Extracted information:
▽

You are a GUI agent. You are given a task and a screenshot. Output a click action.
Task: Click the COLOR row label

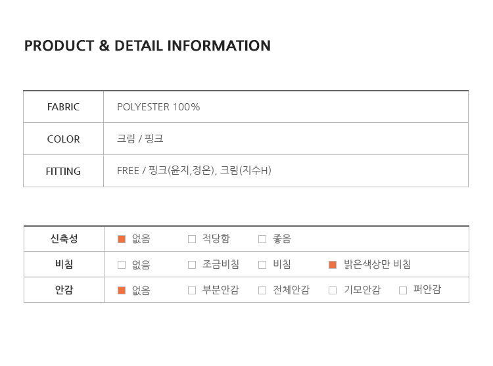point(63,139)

△
▽

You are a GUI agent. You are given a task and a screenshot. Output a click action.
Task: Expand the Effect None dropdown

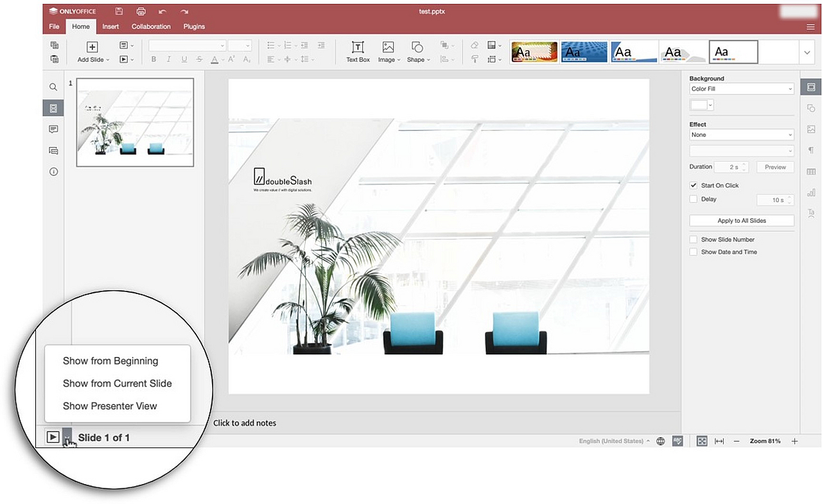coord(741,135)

△
▽

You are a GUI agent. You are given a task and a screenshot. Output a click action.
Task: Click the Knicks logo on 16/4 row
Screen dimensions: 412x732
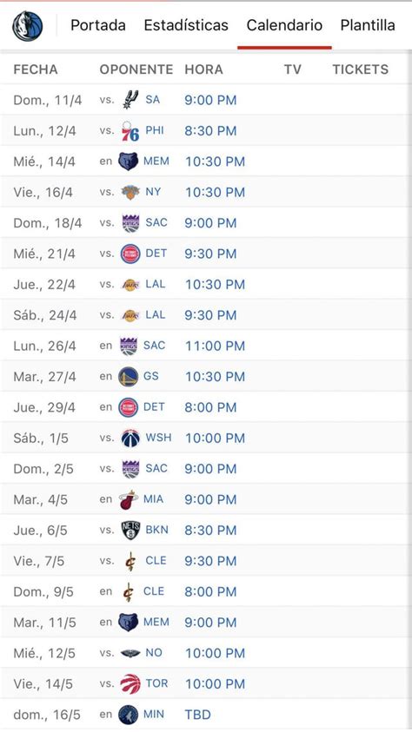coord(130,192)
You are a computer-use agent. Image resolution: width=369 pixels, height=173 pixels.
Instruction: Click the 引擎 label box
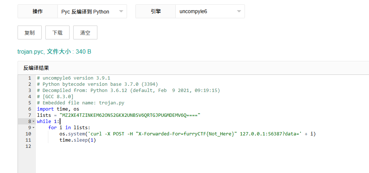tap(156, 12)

△

Find each line in the entries above that contains the string "label" and copy those lines. Case matters.

Task: Click the COLOR row label
Instruction: Click the 引擎 label box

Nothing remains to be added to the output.